### Consignes de l'exercice
a) Relevez tous les verbes conjugués à un mode personnel dans le texte sur la chrétienté médiévale.
b) Prolongez le texte sur la chrétienté médiévale en reprenant après sa dernière phrase.

### Texte extrait
========

E. La destruction de l'ordre par excellence
En effet, l'ordre de choses en cours de destruction est la chrétienté
médiévale. Or cette chrétienté n'instaura pas un ordre quelconque, possible parmi
beaucoup d'autres. Elle réalisa, en des circonstances inhérentes aux époques et
aux lieux, le seul ordre authentique pouvant exister entre les hommes,
c'est-à-dire la civilisation chrétienne.

========

### Lignes de données
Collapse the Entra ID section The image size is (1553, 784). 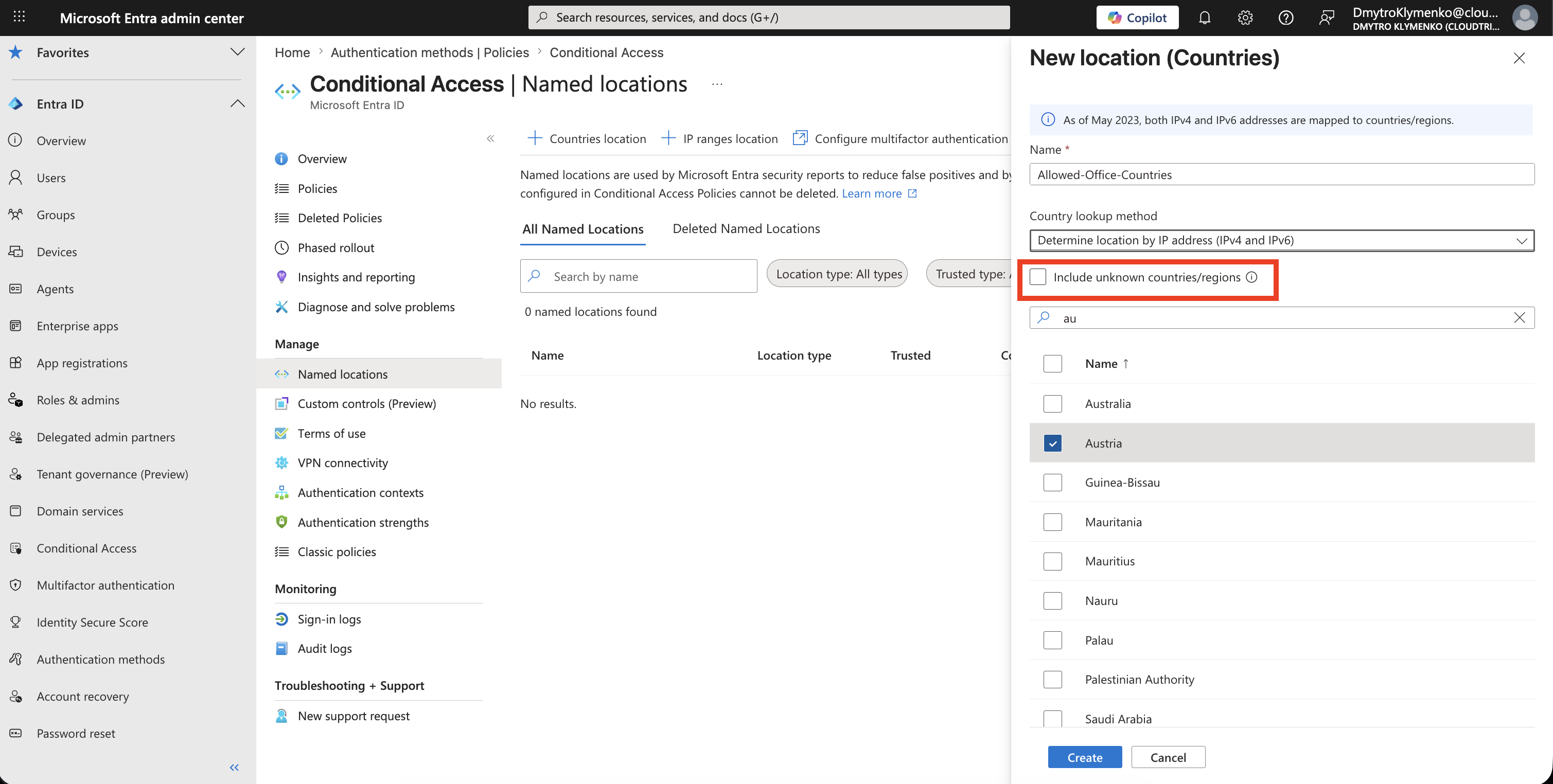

========

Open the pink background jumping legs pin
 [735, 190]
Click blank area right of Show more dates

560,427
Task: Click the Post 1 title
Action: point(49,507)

========

### Réponses par consigne
a) est, instaura, réalisa

b)
Dans l'encyclique "Immortale Dei", Léon XIII décrivit en ces
termes la chrétienté médiévale: "Il fut un temps où la philosophie de
l'Evangile gouvernait les Etats. A cette époque l'influence de la sagesse
chrétienne et sa divine vertu pénétraient les lois, les institutions, les
moeurs publiques, toutes les classes et toutes les relations de la société
civile. Alors la religion instituée par Jésus-Christ, solidement établie dans
le degré de dignité qui lui est dû, était partout florissante grâce à la faveur
des princes et à la protection légitime des magistrats. Alors le Sacerdoce et
l'Empire étaient unis par une heureuse concorde et l'amical échange de bons
offices. Organisée de la sorte, la société civile donna des fruits supérieurs à
toute attente, dont la mémoire subsiste et subsistera, consignée qu'elle est dans
d'innombrables documents que nul artifice des adversaires ne pourra détruire ou
obscurcir"19.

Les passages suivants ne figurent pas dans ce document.